__STATED TASK A__. From the post about cloud providers and IT departments, return the part that opens with the words containing "Fast forward a" and closes with "something crosses boundaries.".
__STATED TASK B__. Decide whether each statement agrees with the post about cloud providers and IT departments, answering yes or no and quoting the deciding words: (i) The author considers most offerings of GCP, Azure and AWS roughly equal. (ii) Application teams mostly reported to the Chief Financial Officer. (iii) Security started to become a concern in the 80s.
__STATED TASK C__. Extend the post about cloud providers and IT departments, picking up after its final sentence.

__DOCUMENT__.
I get asked a lot which cloud provider I prefer, even by people that know me well, and the answer I give lately really surprises them I think. My answer is: a combination of all of them and colocated environments. I think when it comes to the major players in the cloud world namely GCP, Azure and AWS, most of the offerings are pretty much on-par with each other. The preference people have really comes from the trust in the company’s management of the environment, price, friendliness and familiarity of interface; and clear visibility into what’s going on. Well sure, but that’s only good as long as you’re only using one, but in many enterprises, there are really good reasons to use a combination of cloud providers, combined with on-premise and colocated hardware. Some of these reasons include risk of availability in extreme cases of global outages from a single provider (and there are examples of this in the past,) and others include specific niche offerings that are only offered by one provider and only used by a specific department. Let’s take a look at tools some of the top technology companies use to manage their cloud-hybrid environment.
The Old and Obsolete IT Department
The IT department was created in the dawn of the age of technology, and it served businesses well back then. Corporations were formed by a handful of really smart individuals, which took the roles of President or CEO, and set the vision of the overall company. This person then hired the core team of business leaders: Chief Technical Officer, Chief Financial Officer, Chief Operations Officer, Chief Marketing Officer, Senior Vice President of Sales, General Counsel and so on. The most critical for roles that drove business were of course the heads of the Sales and Marketing departments, driving the CEO’s vision. They did the market research, identified revenue streams and new markets, and set the company’s heading. This means they chose who the target audience of their products were going to be, and which products they would invest in and develop.
The CTO was the facilitator when it came to technology; he was present at the table in those discussions, and made known what was technically feasible and what the cost of the investment would likely be. Thus, the IT department was born. It’s mission: to bring together some of the smartest and most technical people the company could find, put them all in one room, and drive them to forge relationships with the rest of the business departments to facilitate any technological needs the company had.
When software came along, that was a new thing as well, and now companies had to figure out if that was still IT or something else. And most of the time, it became “application teams”, which also reported to the CTO for the most part. IT then was networking, hardware and virtualization environments, corporate office and printer management, managing the organization’s corporate directory and email servers, and so on. Application teams then would focus on development of software the company needed; and once the software is ready, they would package it up, write instructions on how to deploy it, and hand it off to IT to install and maintain it. The IT department now of course also took on the role of deploying this software and maintaining it in production, at least from an operational standpoint. Next, in the 90s, we have security starting to become a concern, and again the heroes of IT step in, and become the champions of yet another thing.
Fast forward a few decades, and we have IT basically either have an incredible budget, with lots of granular procedures and sub-teams focused on each of the above areas or more; or we have a small group of cross-functional under-budgeted team doing their best to keep things running. In either case one thing is obvious: there are inevitable delays when something crosses boundaries.

__EXTRACTED RECORDS__.
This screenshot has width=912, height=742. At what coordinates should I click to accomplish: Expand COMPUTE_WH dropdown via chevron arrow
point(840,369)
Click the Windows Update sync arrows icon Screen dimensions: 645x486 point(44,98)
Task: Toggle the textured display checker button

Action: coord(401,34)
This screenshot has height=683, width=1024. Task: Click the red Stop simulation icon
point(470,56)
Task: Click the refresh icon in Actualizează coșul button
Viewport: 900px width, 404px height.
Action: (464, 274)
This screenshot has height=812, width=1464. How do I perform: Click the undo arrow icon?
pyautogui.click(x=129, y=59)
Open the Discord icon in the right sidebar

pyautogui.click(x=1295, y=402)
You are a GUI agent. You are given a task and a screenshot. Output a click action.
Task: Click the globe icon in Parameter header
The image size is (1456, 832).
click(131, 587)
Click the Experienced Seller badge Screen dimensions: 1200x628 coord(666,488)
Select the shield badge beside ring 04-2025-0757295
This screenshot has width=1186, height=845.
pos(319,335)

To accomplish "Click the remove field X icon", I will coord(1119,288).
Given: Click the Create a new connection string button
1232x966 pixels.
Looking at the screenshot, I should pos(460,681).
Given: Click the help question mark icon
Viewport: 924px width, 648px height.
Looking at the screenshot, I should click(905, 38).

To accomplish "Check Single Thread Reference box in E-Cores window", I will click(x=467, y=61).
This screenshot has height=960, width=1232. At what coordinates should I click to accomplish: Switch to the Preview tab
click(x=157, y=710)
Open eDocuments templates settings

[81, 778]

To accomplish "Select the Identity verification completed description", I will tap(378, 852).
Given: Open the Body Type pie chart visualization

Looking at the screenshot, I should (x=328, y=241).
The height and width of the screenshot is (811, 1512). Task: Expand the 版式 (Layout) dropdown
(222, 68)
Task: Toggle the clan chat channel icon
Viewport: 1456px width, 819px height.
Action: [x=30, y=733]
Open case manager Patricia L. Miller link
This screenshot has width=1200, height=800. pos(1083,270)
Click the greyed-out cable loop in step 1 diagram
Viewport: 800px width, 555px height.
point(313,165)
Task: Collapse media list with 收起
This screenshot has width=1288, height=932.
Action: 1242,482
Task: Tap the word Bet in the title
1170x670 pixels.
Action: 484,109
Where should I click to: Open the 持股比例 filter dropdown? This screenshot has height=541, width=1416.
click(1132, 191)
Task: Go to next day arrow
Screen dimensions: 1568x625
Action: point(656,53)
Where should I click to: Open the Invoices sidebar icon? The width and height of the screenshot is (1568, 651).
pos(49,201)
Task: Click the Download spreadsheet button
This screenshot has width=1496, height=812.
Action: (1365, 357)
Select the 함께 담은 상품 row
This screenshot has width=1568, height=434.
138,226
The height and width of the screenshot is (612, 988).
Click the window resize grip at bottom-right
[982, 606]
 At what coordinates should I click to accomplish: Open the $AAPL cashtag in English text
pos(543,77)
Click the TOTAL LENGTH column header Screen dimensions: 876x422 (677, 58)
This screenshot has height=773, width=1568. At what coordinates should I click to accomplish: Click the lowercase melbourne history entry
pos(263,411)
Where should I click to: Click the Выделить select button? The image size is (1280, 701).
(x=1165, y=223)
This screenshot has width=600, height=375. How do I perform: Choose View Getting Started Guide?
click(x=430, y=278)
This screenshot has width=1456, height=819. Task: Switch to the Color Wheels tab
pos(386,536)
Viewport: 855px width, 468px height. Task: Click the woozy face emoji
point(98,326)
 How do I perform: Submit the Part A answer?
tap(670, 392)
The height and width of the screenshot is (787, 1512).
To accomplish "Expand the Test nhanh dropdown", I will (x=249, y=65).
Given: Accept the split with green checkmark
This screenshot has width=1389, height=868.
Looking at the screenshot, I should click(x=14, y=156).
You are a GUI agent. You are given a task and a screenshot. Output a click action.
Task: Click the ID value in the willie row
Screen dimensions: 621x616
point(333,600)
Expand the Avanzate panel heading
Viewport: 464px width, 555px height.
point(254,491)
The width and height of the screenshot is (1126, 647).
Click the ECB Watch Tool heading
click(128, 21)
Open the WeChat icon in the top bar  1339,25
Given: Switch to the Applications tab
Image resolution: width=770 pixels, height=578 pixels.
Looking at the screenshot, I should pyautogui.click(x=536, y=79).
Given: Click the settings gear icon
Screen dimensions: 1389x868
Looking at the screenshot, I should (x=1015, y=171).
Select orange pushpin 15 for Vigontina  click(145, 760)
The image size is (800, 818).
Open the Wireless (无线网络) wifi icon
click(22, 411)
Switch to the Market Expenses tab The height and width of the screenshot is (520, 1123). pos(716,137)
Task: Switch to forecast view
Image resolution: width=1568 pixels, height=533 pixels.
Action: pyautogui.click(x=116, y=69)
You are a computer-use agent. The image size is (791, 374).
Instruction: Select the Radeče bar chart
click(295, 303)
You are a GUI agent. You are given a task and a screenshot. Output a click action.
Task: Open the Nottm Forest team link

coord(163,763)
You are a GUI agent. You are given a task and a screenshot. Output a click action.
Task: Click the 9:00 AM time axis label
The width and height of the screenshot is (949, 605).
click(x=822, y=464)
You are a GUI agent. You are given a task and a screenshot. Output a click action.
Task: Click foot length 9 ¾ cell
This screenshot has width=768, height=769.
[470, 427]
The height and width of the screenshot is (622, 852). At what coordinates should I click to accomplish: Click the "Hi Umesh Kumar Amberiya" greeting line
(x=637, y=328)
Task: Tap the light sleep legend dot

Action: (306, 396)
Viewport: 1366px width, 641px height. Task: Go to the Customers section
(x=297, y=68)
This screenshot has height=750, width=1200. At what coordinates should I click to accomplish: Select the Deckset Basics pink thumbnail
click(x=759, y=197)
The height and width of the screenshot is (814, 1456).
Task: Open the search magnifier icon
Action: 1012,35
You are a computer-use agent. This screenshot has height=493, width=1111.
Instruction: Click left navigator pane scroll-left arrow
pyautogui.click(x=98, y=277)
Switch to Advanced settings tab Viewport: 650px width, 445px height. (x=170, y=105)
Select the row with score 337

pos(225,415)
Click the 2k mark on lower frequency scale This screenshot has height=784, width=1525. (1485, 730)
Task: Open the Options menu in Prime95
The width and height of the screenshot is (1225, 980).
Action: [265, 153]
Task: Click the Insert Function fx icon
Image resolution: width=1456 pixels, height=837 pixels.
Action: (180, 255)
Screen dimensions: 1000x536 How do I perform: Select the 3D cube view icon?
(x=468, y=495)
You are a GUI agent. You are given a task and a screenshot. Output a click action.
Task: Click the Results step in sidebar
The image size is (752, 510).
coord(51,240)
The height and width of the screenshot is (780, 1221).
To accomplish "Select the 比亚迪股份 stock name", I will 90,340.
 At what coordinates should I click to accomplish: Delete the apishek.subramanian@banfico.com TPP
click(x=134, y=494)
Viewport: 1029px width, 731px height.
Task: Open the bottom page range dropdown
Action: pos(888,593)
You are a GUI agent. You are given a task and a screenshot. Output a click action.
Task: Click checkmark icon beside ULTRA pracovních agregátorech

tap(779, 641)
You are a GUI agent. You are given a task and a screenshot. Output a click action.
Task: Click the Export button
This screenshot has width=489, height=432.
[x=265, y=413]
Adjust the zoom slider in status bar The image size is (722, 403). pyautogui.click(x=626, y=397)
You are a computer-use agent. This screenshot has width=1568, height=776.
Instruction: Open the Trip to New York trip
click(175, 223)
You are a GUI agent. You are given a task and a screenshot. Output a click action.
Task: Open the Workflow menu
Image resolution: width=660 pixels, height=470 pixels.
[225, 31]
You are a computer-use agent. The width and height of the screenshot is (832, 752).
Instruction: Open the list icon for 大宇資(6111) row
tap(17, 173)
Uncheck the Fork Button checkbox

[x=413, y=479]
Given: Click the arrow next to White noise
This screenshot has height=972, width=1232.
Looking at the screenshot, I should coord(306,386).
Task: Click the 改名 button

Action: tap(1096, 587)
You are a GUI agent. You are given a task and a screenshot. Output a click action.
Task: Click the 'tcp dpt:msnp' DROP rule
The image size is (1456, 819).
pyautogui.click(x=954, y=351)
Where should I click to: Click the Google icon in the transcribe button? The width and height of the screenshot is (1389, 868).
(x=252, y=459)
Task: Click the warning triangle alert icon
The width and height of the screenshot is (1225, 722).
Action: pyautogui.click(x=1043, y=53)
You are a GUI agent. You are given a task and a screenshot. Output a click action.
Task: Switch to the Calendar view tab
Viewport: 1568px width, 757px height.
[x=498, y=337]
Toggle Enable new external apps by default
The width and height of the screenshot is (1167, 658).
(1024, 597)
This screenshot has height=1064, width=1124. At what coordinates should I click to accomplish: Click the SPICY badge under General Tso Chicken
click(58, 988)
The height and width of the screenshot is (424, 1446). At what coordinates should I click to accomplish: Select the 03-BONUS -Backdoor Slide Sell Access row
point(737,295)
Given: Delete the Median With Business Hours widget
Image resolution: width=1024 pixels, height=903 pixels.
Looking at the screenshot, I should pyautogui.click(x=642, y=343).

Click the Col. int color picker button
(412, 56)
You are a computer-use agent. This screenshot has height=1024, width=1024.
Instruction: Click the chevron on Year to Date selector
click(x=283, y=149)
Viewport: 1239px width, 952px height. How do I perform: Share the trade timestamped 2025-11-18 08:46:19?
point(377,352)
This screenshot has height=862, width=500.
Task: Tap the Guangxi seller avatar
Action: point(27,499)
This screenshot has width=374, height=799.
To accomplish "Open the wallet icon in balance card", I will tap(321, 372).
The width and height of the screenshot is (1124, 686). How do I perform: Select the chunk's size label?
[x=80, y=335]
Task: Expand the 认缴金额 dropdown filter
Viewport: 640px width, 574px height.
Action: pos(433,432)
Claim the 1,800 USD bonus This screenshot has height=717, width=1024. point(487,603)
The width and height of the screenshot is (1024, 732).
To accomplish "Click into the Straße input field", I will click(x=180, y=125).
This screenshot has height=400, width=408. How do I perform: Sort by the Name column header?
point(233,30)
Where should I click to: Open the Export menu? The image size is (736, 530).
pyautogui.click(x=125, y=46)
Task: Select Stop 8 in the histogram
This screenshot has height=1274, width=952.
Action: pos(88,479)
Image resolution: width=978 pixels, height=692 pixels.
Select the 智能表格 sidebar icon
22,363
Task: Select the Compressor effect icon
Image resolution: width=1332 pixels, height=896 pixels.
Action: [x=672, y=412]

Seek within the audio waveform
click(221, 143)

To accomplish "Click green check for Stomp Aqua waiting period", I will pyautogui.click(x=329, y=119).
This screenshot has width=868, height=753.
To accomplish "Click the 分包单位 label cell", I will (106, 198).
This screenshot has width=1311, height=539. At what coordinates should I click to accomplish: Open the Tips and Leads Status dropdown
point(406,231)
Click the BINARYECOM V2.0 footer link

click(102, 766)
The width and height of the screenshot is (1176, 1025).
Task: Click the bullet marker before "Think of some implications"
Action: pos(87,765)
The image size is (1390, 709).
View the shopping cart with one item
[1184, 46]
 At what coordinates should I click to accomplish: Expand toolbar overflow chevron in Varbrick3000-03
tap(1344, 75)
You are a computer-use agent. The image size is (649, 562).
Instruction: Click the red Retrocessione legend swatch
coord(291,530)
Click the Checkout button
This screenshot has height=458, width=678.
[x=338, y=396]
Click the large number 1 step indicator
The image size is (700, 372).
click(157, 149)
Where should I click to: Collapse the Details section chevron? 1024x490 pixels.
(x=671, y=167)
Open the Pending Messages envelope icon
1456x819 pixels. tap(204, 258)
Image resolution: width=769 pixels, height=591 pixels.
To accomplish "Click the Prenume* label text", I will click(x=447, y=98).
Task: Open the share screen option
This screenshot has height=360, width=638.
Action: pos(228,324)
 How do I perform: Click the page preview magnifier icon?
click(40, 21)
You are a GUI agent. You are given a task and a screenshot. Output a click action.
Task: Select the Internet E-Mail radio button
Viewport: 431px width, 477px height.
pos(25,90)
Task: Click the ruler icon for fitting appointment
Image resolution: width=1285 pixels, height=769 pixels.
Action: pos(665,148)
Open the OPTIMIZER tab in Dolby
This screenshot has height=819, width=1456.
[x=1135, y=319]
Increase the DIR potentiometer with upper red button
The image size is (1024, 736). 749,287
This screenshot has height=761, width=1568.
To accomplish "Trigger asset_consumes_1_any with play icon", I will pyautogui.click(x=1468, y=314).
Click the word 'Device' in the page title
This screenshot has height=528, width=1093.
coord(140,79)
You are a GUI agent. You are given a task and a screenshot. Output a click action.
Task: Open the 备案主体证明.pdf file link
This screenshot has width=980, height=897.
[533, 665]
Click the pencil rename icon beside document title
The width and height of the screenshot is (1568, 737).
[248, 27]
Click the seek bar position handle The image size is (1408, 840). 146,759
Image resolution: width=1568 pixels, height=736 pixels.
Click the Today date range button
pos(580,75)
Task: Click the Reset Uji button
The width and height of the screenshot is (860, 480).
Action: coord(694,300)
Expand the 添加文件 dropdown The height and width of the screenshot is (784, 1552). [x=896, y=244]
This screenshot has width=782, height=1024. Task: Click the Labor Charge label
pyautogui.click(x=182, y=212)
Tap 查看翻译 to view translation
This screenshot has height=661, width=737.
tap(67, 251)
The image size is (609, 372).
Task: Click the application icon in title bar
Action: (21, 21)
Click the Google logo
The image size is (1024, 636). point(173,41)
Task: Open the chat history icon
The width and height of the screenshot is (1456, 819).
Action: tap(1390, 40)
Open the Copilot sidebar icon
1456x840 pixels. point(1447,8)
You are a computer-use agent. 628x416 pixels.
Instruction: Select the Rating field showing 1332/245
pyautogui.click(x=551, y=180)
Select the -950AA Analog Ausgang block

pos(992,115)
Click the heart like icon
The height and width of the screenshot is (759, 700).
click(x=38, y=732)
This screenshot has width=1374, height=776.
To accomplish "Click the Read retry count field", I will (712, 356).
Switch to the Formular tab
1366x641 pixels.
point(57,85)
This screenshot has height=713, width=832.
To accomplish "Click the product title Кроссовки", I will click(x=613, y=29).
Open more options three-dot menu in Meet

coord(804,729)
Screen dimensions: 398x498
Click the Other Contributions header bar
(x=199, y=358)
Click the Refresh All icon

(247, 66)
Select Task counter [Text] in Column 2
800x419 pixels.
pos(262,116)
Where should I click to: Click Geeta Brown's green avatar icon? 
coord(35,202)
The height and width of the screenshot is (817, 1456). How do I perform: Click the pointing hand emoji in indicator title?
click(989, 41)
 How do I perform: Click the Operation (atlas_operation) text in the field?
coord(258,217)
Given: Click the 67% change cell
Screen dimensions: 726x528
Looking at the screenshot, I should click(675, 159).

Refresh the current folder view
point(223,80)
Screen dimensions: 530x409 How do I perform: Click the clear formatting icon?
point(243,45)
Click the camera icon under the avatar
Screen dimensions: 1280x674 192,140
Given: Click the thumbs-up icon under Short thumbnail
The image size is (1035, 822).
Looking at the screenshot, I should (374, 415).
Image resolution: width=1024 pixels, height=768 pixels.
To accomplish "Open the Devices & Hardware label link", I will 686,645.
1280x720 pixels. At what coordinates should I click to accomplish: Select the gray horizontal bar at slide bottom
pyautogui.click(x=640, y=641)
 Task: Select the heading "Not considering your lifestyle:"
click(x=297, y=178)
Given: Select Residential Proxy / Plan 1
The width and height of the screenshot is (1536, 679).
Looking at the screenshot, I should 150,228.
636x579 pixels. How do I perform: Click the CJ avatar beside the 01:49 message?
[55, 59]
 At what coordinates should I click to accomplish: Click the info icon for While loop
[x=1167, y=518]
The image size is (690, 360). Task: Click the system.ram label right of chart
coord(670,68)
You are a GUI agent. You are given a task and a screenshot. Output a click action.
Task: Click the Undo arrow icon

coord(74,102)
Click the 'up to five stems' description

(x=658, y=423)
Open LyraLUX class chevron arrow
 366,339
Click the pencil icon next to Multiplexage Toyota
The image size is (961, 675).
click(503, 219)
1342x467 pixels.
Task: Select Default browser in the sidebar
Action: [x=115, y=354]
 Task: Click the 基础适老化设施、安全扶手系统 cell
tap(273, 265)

__OUTPUT A__.
Fast forward a few decades, and we have IT basically either have an incredible budget, with lots of granular procedures and sub-teams focused on each of the above areas or more; or we have a small group of cross-functional under-budgeted team doing their best to keep things running. In either case one thing is obvious: there are inevitable delays when something crosses boundaries.

__OUTPUT B__.
(i) Yes: "most of the offerings are pretty much on-par with each other"
(ii) No: "which also reported to the CTO for the most part"
(iii) No: "Next, in the 90s, we have security starting to become a concern"

__OUTPUT C__.
This type of organizational structure of course is also what led to the adoption of the waterfall model in software development. From a CEO’s perspective, you ended up having the smartest people at the top, the Marketing and Sales leads, which would set the vision and delegate down to directors of divisions, which would break things down more and delegate to research teams and project managers, which would then break the problem into byte-size tasks, which would be handed down to programmers to turn into machine logic/code.
Peppard Joseph’s paper titled The Metamorphosis of the IT Unit is worth reading for a deeper analysis https://mitsloan.mit.edu/ideas-made-to-matter/overdue-a-new-organizing-model-it
Weaving Tech-Enablement Into the Fabric of the Broader Enterprise
The problem today is not that of lack of skills, it’s rarely ever been that. There are a lot more talented people on the planet than one would think looking at first glance. The problem I think with many companies that are struggling, is that of organization. Looking at today’s top tech companies, I can’t imagine Google having an “IT department”, I don’t think anyone can, it wouldn’t make any sense. Then we see companies like Github that for the longest time didn’t even have managers, let alone an IT department. Most modern tech companies in fact do not have a traditional structure, because they wouldn’t be as successful if they did.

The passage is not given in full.